From this brief notice of the life of Percival, we turn to a consideration of his poetry-indeed, the two are so inseperably connected that we cannot dwell upon one without incorporating with it the other. If ever a poet was revealed in his works, that poet is Percival. We have always been familiar, more or less, with his poems. However, what we shall say here has been suggested to us by a recent perusal of them. But, first, for a proper understanding of the sub

ject, a succinct historical review of the state of American literature, and particularly American poetry at the time when Percival began his literary career, may be desirable.
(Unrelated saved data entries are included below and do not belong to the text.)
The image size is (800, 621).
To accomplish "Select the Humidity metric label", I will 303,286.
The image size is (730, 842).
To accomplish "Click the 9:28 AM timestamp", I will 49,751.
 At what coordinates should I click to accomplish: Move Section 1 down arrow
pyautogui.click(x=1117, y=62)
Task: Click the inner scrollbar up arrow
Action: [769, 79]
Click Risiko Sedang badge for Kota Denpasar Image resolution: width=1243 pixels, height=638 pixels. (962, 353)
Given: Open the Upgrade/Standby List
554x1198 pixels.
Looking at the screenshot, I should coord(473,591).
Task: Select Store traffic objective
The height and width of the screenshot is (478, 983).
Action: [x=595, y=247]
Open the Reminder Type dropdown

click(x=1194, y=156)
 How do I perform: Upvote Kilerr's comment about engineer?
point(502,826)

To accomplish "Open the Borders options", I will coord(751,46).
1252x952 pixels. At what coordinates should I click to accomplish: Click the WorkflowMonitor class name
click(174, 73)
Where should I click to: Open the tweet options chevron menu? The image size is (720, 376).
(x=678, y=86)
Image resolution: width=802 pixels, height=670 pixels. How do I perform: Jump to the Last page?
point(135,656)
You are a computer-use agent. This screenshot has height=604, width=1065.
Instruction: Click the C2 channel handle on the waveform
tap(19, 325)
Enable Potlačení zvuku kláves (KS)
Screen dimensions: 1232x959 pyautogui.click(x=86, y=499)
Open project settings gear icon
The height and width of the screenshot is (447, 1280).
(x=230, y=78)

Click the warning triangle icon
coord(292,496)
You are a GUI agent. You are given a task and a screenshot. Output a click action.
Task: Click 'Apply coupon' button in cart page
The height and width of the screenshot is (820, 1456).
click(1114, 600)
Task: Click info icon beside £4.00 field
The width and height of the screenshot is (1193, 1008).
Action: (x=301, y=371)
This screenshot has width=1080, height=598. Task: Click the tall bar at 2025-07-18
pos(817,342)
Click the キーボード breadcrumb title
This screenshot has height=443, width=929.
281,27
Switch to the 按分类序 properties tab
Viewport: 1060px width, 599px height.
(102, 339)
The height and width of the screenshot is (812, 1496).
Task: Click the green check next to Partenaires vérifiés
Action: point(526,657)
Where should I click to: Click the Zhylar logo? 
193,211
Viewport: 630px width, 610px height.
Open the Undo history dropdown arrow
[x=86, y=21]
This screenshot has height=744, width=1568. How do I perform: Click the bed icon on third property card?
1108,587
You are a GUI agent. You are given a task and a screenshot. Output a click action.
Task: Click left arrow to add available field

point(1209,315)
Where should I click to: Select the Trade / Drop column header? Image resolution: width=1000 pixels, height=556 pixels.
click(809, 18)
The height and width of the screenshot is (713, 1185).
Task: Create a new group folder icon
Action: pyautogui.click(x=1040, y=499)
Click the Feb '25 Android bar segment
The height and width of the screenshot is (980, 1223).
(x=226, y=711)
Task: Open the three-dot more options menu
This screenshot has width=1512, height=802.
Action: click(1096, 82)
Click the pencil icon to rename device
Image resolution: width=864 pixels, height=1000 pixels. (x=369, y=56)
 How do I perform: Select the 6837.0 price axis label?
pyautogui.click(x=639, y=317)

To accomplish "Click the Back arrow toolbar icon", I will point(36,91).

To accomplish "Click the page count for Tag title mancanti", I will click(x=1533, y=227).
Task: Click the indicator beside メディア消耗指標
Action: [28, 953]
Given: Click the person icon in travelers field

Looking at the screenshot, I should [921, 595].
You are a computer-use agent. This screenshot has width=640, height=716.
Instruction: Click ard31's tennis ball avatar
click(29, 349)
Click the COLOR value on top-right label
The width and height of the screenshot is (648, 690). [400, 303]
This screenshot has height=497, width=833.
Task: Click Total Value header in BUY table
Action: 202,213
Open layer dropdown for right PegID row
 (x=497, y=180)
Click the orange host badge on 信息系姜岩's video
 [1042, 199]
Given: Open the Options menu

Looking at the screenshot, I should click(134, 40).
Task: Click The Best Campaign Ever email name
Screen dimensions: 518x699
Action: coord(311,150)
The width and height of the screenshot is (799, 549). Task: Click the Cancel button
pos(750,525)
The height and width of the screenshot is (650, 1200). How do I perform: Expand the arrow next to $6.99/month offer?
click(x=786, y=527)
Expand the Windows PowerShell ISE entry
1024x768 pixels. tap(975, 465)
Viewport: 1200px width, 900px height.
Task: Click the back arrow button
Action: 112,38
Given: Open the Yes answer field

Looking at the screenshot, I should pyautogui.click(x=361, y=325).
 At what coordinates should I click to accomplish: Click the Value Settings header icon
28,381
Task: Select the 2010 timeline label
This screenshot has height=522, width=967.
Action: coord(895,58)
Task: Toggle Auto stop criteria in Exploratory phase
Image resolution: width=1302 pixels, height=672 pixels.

The revival of poetry in England, at the close of the eighteenth century, is one of those phenomena which has been often alluded to by historical writers, but which has failed to receive an altogether satisfactory explanation. To discuss the general causes which have been assigned for the solution of the problem, would exceed our limits: it will be sufficient for our purpose to specify one cause which has had an important bearing in producing the result, viz: the influence of individual mind on the literary character of the age. The connection of literature with the peculiar circumstances of a nation's life, is a matter of historical record. The history of English poetry has been divided by Coleridge into three periods, or sections. The first period he represents as including all the poets from Chaucer to Dryden; the second all those from Dryden inclusive to the close of the eighteenth century; and the third all those of his own generation-among whom we may name as chiefly conspicuous Coleridge himself, Southey and Wordsworth. The first was an era of "strength, youth, and outburst;" the second was one "of cleverness, conceit, and poverty;" and the last period was that "of revival." It is believed that the style of poetic composition embraced in the second era above described, fell into disfavor mostly from the circumstance that the traditionary effusions of the Muse of an earlier period were collected, in several instances, and spread before the reading public in the eighteenth century, thereby creating a taste for verse of a more racy and natural kind. Addison's commendation, in the Spectator, of the ballad of Chevy Chase, was adapted to produce a favorable change in poetic taste, coming as that recommendation did from a master of criticism. The publication by Dr. Thomas Percy of Reliques of Ancient English Poetry doubtless added to the same result; while at a date somewhat later, the giving to the public by Sir Walter Scott of a collection of Scottish traditionary poetry, entitled the Minstrelsy of the Scottish Borders, must have

increased the desire for poetry breathing the language of nature and passion.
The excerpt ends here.